TEXT SEGMENT
════

So you aren’t opposed to people being armed, you are opposed to people doing things that make you nervous? Doesn’t that make it your problem, not theirs? After all, your position isn’t about what the open carrier is doing or not doing, but is about the way you feel.

Soccermom

 No, I’m opposed to seeing guns. It’s not just that they make me anxious; I don’t want my children around them either. And it is about what the open carrier is doing. Why does an open carry person’s rights supersede my own?

Divemedic

So if a person said that “I’m opposed to seeing women’s legs and collar bones. It’s not just that they make me anxious; I don’t want my children seeing that either. And it is about what the woman is doing. Why does an woman’s rights supersede my own?” Does that mean that you would be willing to cover up? If not, why does your opinion change when it is YOUR ox being gored?

Soccermom

 On that same token, I don’t really want to see people walking around with open knives or bottles of acid or anything like that. People are basically stupid and I don’t trust people I don’t know to not do stupid things like accidentally shooting someone.
“Doesn’t it make it your problem, not theirs?” Well, yeah, that’s why I said that it was a moot point. I literally just wanted to say why I don’t exactly relish the idea of seeing a bunch of idiots in Target waving their guns around.

════

DIRECTIONS FOR THIS TASK
Write the next part of the open-carry debate above, beginning right after its last line.

════

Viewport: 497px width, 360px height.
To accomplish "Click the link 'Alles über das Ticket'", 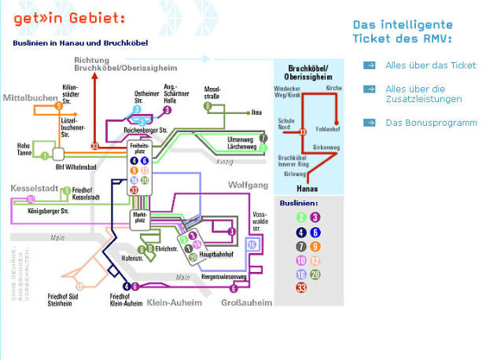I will click(431, 65).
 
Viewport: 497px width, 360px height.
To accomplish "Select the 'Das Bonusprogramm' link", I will click(431, 123).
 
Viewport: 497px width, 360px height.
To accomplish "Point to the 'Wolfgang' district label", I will click(248, 186).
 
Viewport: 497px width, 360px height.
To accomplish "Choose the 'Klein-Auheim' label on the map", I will click(174, 302).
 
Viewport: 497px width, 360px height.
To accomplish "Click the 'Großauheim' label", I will click(246, 302).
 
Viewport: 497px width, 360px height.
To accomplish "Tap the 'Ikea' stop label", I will click(256, 113).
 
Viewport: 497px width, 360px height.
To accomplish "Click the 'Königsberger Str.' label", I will click(49, 211).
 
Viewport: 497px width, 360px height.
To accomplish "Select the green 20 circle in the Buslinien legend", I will click(315, 274).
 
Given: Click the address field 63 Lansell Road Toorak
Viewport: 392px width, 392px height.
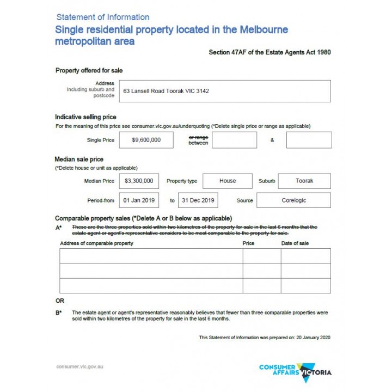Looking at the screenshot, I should click(x=226, y=91).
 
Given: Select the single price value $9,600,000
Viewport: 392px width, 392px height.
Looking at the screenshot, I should click(x=146, y=140).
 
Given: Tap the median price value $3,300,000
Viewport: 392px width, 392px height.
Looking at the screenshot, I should click(x=139, y=181).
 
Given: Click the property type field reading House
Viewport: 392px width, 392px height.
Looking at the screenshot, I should click(x=228, y=181).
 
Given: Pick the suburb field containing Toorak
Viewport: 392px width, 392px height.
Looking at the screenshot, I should click(x=305, y=181).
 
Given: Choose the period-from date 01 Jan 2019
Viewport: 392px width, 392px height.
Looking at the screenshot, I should click(x=139, y=200).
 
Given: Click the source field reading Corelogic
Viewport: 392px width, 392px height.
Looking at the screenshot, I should click(x=293, y=200).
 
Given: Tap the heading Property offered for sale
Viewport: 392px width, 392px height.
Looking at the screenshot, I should click(x=89, y=70).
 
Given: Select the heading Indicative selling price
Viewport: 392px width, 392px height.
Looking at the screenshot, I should click(x=85, y=117).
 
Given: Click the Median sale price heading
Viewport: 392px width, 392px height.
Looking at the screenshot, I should click(x=79, y=159).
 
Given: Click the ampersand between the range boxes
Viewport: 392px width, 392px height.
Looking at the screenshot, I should click(x=272, y=140).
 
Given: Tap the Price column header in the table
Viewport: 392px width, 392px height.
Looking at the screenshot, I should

════

RESPONSE AREA
And you’re basically saying that I don’t have a right to be opposed to something. I’m not changing laws, not marching on Washington DC, I will literally never do anything about gun control laws. Ever. But I am absolutely fucking protected by the Constitution to say that I feel uncomfortable around guns.

Attorneyguy

Why does open carry bother you more than concealed? The number of guns isn’t affected by whether they are inside or outside the clothing.

Soccermom

Why do I have to have a reason? Obviously, if I don’t see them, I’m not aware of them. It doesn’t make me feel better to be near someone armed or safer, quite the opposite actually.

Divemedic

 I am not saying that you don’t have a right. After all, people have a right to not vaccinate their children. If you get enough people who share an opinion, their votes can effect policy, no matter how misguided that policy may be. That is how we got slavery, prohibition, and segregation.
Therefore, it behooves us to show people when their position is based upon emotion instead of logic. That means that people will hopefully vote from a logical position instead of an emotional one.
The Constitution protects arms the same as your speech.

Soccermom#2

 I get what Soccermom is saying. I don’t want to see people brandishing weapons in public. I prefer the illusion of Disneyland to the street wars of Chicago.
However, to me, people with cars are a bigger threat and probably kill more people than guns. I also don’t like to walk past large dogs barking crazy behind short fences.

Divemedic

I don’t like tattoos. There are people who don’t like sitting at the same lunch counter with African Americans. That doesn’t mean that tattoos should be outlawed, nor does it mean that we should return to “whites only” lunch counters.
The way that one feels about other people and their actions doesn’t supersede the rights of those other people.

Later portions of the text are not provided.